第2章 中編
ユーリは女性に礼を言うと、ずっと待っていたローに先ほどの話をした。
ユーリの話にたいして興味を示さないロー。
先ほどの女性はその施設に行く必要はないと言ってくれたが、ユーリはどうしてもこの事件を見過ごしたくなかった。
だけど、ユーリは無力なのでローの力が必要になる。
だから恐る恐る彼に意見を聞いてみると、好きにしろと言われた。
一応主の意見は聞いてくれるらしい。
まだ不機嫌そうだが、取り合えずユーリは安堵の息を漏らしローにお礼を言った。
そして2人は日が暮れる前に終わらせるため、このまま直ぐに礼拝堂と施設に向かうことにした。

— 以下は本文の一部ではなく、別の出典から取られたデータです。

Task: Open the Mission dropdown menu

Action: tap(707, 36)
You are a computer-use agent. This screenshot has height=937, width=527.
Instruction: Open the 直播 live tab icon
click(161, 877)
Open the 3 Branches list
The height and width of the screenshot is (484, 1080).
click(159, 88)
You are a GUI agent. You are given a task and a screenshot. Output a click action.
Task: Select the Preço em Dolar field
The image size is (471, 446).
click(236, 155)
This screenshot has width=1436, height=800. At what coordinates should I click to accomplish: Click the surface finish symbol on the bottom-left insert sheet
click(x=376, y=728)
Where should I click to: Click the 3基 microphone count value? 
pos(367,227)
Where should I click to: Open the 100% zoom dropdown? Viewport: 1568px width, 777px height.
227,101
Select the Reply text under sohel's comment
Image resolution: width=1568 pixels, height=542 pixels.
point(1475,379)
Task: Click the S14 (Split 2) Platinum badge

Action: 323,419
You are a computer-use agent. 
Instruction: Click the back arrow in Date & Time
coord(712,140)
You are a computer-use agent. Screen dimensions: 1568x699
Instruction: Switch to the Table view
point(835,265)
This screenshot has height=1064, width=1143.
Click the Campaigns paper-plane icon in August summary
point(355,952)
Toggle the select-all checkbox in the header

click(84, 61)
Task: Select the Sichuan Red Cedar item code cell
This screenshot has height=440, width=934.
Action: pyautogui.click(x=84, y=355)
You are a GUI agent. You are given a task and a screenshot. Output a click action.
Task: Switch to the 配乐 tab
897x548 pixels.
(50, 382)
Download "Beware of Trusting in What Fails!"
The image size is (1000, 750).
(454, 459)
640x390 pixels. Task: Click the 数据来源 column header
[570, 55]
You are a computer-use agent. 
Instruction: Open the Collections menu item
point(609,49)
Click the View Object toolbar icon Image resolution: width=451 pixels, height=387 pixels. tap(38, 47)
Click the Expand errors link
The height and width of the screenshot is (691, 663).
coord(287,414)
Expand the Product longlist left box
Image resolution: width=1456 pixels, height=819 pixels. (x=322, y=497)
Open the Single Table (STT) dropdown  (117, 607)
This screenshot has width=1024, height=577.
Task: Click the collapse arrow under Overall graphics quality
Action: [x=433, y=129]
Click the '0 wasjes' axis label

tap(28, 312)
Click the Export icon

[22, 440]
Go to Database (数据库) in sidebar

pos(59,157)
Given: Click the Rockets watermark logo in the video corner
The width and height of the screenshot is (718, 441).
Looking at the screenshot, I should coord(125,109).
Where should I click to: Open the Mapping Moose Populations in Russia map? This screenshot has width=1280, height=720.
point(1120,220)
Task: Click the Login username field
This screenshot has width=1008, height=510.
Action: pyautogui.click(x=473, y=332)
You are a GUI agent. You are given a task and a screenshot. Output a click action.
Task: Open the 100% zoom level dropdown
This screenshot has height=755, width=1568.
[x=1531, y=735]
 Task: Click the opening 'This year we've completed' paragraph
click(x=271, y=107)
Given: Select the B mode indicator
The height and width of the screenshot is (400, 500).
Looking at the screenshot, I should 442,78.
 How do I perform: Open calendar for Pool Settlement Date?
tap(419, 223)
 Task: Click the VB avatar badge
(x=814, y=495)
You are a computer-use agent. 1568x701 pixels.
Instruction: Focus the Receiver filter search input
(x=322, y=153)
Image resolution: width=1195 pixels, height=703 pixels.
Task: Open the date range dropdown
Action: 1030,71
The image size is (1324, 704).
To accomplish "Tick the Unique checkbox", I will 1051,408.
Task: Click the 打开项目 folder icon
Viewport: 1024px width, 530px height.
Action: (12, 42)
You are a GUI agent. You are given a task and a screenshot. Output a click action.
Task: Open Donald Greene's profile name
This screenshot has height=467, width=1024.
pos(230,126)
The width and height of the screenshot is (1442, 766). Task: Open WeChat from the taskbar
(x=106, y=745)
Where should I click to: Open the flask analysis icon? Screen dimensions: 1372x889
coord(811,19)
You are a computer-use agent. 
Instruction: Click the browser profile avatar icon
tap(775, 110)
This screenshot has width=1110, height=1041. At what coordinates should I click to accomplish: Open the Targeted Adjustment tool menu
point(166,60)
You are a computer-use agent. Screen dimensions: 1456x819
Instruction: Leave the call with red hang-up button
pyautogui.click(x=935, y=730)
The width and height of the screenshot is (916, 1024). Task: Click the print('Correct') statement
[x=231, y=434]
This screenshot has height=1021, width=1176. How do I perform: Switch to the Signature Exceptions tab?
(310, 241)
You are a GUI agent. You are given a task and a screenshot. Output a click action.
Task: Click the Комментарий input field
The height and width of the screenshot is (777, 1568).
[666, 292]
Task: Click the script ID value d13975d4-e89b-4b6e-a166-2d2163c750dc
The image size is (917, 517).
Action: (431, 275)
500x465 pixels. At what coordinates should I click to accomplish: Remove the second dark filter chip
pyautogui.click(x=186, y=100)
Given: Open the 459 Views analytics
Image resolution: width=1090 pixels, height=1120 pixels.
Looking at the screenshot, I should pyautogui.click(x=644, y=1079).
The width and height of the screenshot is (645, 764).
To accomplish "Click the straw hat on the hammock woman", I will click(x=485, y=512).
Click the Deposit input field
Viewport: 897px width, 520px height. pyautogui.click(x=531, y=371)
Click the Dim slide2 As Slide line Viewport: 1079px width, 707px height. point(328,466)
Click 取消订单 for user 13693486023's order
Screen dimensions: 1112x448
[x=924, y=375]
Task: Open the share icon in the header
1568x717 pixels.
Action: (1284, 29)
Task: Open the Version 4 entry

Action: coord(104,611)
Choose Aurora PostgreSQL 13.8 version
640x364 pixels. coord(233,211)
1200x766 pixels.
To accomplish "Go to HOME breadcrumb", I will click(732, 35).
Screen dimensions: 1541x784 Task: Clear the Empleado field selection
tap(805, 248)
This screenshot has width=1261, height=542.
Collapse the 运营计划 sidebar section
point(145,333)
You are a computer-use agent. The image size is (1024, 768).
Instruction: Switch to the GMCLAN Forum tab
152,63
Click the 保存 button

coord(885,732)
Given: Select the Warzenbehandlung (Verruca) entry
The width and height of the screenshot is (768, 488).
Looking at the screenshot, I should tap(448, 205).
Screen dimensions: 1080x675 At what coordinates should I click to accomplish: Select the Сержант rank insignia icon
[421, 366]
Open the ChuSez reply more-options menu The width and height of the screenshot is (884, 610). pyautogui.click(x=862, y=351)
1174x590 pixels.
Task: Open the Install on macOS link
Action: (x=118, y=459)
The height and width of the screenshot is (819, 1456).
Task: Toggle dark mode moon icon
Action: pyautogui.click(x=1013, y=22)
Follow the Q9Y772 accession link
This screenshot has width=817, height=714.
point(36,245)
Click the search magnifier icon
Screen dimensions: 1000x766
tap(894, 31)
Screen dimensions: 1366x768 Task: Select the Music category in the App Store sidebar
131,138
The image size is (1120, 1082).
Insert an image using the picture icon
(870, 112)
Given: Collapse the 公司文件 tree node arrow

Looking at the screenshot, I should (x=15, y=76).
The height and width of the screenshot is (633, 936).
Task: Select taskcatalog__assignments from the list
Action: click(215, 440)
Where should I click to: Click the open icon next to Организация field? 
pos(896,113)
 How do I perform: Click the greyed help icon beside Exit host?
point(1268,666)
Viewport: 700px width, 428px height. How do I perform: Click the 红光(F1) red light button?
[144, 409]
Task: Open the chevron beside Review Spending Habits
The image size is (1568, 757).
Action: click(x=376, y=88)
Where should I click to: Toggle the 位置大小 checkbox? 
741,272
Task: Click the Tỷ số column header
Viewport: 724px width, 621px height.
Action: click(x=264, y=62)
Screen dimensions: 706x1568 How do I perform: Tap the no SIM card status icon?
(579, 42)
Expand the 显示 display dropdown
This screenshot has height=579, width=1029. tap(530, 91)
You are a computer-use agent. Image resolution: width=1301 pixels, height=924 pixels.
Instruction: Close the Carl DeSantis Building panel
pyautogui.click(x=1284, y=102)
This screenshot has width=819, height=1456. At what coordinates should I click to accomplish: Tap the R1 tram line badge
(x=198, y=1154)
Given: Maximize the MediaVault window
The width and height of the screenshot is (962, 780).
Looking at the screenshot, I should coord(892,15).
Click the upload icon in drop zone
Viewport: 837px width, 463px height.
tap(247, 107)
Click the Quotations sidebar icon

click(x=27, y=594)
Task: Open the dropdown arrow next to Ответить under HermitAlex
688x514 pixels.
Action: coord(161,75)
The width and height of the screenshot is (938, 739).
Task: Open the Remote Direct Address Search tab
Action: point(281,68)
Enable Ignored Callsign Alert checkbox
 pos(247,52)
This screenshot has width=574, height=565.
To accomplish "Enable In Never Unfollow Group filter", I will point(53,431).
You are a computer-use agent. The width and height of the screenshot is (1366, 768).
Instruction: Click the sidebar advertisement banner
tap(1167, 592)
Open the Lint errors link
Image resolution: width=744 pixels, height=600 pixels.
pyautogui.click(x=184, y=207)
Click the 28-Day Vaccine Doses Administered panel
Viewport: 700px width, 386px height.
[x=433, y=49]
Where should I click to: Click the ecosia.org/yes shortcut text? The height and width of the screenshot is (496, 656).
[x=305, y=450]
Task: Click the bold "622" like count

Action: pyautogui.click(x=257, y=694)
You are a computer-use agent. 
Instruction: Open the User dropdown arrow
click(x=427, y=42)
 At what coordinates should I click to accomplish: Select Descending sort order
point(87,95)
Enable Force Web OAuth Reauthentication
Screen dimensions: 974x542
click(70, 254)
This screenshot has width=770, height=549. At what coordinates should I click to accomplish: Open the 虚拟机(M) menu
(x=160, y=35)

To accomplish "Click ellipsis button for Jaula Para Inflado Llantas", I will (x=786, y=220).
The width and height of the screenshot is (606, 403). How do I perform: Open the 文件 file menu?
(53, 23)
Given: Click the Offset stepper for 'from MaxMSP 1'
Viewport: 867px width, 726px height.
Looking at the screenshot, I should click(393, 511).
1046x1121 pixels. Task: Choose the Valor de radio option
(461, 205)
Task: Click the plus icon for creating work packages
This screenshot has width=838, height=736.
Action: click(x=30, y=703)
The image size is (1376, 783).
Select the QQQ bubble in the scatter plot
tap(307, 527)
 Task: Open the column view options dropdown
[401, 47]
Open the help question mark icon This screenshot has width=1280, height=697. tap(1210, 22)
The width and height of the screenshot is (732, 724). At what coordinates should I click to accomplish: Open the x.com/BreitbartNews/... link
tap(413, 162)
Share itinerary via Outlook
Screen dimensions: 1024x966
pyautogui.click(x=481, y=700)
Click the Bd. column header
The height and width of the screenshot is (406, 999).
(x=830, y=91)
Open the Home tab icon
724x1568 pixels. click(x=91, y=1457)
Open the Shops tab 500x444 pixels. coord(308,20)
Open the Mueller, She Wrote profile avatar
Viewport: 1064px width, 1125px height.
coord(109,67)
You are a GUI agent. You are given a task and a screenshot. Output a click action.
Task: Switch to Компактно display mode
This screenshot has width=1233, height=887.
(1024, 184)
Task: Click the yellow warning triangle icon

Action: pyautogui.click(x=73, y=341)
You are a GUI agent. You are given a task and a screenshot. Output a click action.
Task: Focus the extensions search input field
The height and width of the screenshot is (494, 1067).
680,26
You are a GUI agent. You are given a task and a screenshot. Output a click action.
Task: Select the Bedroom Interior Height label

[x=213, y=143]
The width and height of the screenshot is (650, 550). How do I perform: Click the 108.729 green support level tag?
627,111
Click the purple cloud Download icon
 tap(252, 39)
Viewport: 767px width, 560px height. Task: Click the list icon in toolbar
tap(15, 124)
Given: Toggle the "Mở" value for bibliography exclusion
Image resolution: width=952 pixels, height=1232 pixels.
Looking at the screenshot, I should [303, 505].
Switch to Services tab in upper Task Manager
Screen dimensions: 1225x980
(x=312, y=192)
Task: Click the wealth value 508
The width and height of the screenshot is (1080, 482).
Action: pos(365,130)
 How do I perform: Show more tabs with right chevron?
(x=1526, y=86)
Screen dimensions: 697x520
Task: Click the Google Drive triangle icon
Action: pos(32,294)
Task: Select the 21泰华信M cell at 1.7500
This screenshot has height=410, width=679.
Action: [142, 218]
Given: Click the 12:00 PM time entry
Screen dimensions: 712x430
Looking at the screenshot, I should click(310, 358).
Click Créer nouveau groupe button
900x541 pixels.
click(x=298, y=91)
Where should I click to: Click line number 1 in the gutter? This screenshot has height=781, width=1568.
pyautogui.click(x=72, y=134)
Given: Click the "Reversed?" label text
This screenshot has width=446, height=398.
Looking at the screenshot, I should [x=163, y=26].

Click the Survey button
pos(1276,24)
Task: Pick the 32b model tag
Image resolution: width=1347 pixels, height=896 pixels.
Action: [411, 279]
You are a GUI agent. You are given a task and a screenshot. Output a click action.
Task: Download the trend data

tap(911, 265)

「…ロー、私の気のせいなら申し訳ないんだけど、何か怒ってる?」
森の中を、魔物を薙ぎ払いながらさっさと進んでいくローに、ユーリは背後から恐る恐る声を掛けた。
「…別に怒ってねぇ」
素っ気なく返されたその言葉に、嘘だろおまえとユーリは内心突っ込みを入れた。
一緒に過ごしてきたから、彼の些細な変化でも分かってしまう。
ローの周囲に漂う不機嫌オーラを見て、ユーリはどうしたものかと頭を悩ませた。
(…何やってんだおれは)
ローは魔物の相手をしながら、頭の中では別のことを考えていた。
ユーリの生気を別の奴が貰ったくらいで、ローに何か影響があるわけでもない。
現にローは一度、違う女性から魔力を貰っているのだから。
(…この傾向は、まずいな)
自分自身でも自覚し始めている、独占欲に似た感情。
そして…
何かとローの為にと思ってる彼女に、情が移り始めている。
ローはそっとため息を吐くと、気持ちを切り替えた。
ユーリはローが選んだ主で、それ以上でも以下でもない。
闇の魔物を倒すその時まで、彼女を守らなければならない。
本当は主従関係で言うなら主であるユーリが上なので従う必要もあるが、生憎ローは誰かに命令されるのが嫌いだ。
まぁローに命令する気配など微塵も感じないから別にいいのだが。
ユーリへそっと視線を送ると、彼女も難しい表情で何かを考え込んでいるようだった。